→ **Your assignment**: All of the lines below should be copied word for word.

Extracted data entries

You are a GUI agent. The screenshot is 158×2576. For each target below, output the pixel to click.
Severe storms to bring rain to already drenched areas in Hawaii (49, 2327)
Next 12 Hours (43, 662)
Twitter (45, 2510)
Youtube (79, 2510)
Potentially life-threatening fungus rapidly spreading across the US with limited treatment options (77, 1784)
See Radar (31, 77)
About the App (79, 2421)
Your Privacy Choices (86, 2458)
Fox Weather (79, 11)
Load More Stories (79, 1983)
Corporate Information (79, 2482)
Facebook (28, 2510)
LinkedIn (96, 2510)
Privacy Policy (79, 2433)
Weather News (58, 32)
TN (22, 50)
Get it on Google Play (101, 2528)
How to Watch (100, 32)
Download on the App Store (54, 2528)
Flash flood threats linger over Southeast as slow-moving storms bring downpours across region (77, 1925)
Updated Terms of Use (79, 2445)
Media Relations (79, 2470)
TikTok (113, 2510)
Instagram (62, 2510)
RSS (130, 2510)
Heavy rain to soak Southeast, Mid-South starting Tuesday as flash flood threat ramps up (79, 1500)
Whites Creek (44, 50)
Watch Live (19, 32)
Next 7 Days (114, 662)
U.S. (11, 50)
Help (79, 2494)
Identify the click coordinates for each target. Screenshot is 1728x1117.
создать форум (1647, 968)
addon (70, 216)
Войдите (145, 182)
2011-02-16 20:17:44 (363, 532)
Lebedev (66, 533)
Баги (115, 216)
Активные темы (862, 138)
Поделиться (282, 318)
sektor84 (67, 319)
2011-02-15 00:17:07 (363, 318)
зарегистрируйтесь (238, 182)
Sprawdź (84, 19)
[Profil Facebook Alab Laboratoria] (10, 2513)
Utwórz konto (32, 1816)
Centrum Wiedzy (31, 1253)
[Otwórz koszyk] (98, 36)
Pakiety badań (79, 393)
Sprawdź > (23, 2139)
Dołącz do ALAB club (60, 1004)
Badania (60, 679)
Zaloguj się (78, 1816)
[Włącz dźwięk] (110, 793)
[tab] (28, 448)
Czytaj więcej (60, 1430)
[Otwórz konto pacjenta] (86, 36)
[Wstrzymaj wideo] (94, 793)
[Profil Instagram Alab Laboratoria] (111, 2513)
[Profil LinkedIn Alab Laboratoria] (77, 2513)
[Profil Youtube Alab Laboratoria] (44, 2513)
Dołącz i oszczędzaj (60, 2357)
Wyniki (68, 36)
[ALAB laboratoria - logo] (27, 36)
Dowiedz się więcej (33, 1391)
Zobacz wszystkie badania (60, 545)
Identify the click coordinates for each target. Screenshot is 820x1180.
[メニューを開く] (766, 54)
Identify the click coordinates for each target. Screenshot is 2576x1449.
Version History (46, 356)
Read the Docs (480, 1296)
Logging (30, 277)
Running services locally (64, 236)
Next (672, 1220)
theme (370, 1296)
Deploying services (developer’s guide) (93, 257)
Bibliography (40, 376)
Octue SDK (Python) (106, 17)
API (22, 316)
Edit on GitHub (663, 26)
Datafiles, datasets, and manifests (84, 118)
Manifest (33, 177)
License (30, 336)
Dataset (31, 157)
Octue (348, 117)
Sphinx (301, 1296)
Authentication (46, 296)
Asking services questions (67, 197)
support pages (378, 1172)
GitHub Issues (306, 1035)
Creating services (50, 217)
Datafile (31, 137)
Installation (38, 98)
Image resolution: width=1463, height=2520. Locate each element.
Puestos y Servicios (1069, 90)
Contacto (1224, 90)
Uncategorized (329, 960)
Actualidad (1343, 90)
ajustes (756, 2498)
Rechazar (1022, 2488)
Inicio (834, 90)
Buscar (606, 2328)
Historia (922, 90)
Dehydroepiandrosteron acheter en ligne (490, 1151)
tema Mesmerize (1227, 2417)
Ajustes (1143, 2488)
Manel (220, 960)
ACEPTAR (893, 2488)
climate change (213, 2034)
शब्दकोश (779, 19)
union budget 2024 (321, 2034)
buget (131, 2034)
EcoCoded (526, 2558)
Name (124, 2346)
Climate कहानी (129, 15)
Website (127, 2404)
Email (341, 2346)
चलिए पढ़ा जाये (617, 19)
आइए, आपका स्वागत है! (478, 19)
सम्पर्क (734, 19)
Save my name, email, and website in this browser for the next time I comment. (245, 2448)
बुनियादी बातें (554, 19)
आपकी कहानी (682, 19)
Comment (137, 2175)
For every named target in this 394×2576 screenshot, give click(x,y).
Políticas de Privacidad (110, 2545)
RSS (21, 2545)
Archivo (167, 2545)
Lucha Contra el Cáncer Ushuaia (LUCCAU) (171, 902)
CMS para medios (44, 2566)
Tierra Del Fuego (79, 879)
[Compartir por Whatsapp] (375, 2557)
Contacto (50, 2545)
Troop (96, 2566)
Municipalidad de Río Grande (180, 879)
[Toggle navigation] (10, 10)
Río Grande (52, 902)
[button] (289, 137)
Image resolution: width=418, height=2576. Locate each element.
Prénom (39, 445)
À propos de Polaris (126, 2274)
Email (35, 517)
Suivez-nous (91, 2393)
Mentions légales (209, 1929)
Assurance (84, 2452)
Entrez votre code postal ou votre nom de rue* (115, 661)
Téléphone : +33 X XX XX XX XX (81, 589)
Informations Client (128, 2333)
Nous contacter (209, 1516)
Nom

→ **Exercise result**:
You are a GUI agent. The screenshot is 158×2576. For each target below, output the pixel to click.
Severe storms to bring rain to already drenched areas in Hawaii (49, 2327)
Next 12 Hours (43, 662)
Twitter (45, 2510)
Youtube (79, 2510)
Potentially life-threatening fungus rapidly spreading across the US with limited treatment options (77, 1784)
See Radar (31, 77)
About the App (79, 2421)
Your Privacy Choices (86, 2458)
Fox Weather (79, 11)
Load More Stories (79, 1983)
Corporate Information (79, 2482)
Facebook (28, 2510)
LinkedIn (96, 2510)
Privacy Policy (79, 2433)
Weather News (58, 32)
TN (22, 50)
Get it on Google Play (101, 2528)
How to Watch (100, 32)
Download on the App Store (54, 2528)
Flash flood threats linger over Southeast as slow-moving storms bring downpours across region (77, 1925)
Updated Terms of Use (79, 2445)
Media Relations (79, 2470)
TikTok (113, 2510)
Instagram (62, 2510)
RSS (130, 2510)
Heavy rain to soak Southeast, Mid-South starting Tuesday as flash flood threat ramps up (79, 1500)
Whites Creek (44, 50)
Watch Live (19, 32)
Next 7 Days (114, 662)
U.S. (11, 50)
Help (79, 2494)
Identify the click coordinates for each target. Screenshot is 1728x1117.
создать форум (1647, 968)
addon (70, 216)
Войдите (145, 182)
2011-02-16 20:17:44 (363, 532)
Lebedev (66, 533)
Баги (115, 216)
Активные темы (862, 138)
Поделиться (282, 318)
sektor84 (67, 319)
2011-02-15 00:17:07 (363, 318)
зарегистрируйтесь (238, 182)
Sprawdź (84, 19)
[Profil Facebook Alab Laboratoria] (10, 2513)
Utwórz konto (32, 1816)
Centrum Wiedzy (31, 1253)
[Otwórz koszyk] (98, 36)
Pakiety badań (79, 393)
Sprawdź > (23, 2139)
Dołącz do ALAB club (60, 1004)
Badania (60, 679)
Zaloguj się (78, 1816)
[Włącz dźwięk] (110, 793)
[tab] (28, 448)
Czytaj więcej (60, 1430)
[Otwórz konto pacjenta] (86, 36)
[Wstrzymaj wideo] (94, 793)
[Profil Instagram Alab Laboratoria] (111, 2513)
[Profil LinkedIn Alab Laboratoria] (77, 2513)
[Profil Youtube Alab Laboratoria] (44, 2513)
Dołącz i oszczędzaj (60, 2357)
Wyniki (68, 36)
[ALAB laboratoria - logo] (27, 36)
Dowiedz się więcej (33, 1391)
Zobacz wszystkie badania (60, 545)
Identify the click coordinates for each target. Screenshot is 820x1180.
[メニューを開く] (766, 54)
Identify the click coordinates for each target. Screenshot is 2576x1449.
Version History (46, 356)
Read the Docs (480, 1296)
Logging (30, 277)
Running services locally (64, 236)
Next (672, 1220)
theme (370, 1296)
Deploying services (developer’s guide) (93, 257)
Bibliography (40, 376)
Octue SDK (Python) (106, 17)
API (22, 316)
Edit on GitHub (663, 26)
Datafiles, datasets, and manifests (84, 118)
Manifest (33, 177)
License (30, 336)
Dataset (31, 157)
Octue (348, 117)
Sphinx (301, 1296)
Authentication (46, 296)
Asking services questions (67, 197)
support pages (378, 1172)
GitHub Issues (306, 1035)
Creating services (50, 217)
Datafile (31, 137)
Installation (38, 98)
Image resolution: width=1463, height=2520. Locate each element.
Puestos y Servicios (1069, 90)
Contacto (1224, 90)
Uncategorized (329, 960)
Actualidad (1343, 90)
ajustes (756, 2498)
Rechazar (1022, 2488)
Inicio (834, 90)
Buscar (606, 2328)
Historia (922, 90)
Dehydroepiandrosteron acheter en ligne (490, 1151)
tema Mesmerize (1227, 2417)
Ajustes (1143, 2488)
Manel (220, 960)
ACEPTAR (893, 2488)
climate change (213, 2034)
शब्दकोश (779, 19)
union budget 2024 (321, 2034)
buget (131, 2034)
EcoCoded (526, 2558)
Name (124, 2346)
Climate कहानी (129, 15)
Website (127, 2404)
Email (341, 2346)
चलिए पढ़ा जाये (617, 19)
आइए, आपका स्वागत है! (478, 19)
सम्पर्क (734, 19)
Save my name, email, and website in this browser for the next time I comment. (245, 2448)
बुनियादी बातें (554, 19)
आपकी कहानी (682, 19)
Comment (137, 2175)
For every named target in this 394×2576 screenshot, give click(x,y).
Políticas de Privacidad (110, 2545)
RSS (21, 2545)
Archivo (167, 2545)
Lucha Contra el Cáncer Ushuaia (LUCCAU) (171, 902)
CMS para medios (44, 2566)
Tierra Del Fuego (79, 879)
[Compartir por Whatsapp] (375, 2557)
Contacto (50, 2545)
Troop (96, 2566)
Municipalidad de Río Grande (180, 879)
[Toggle navigation] (10, 10)
Río Grande (52, 902)
[button] (289, 137)
Image resolution: width=418, height=2576. Locate each element.
Prénom (39, 445)
À propos de Polaris (126, 2274)
Email (35, 517)
Suivez-nous (91, 2393)
Mentions légales (209, 1929)
Assurance (84, 2452)
Entrez votre code postal ou votre nom de rue* (115, 661)
Téléphone : +33 X XX XX XX XX (81, 589)
Informations Client (128, 2333)
Nous contacter (209, 1516)
Nom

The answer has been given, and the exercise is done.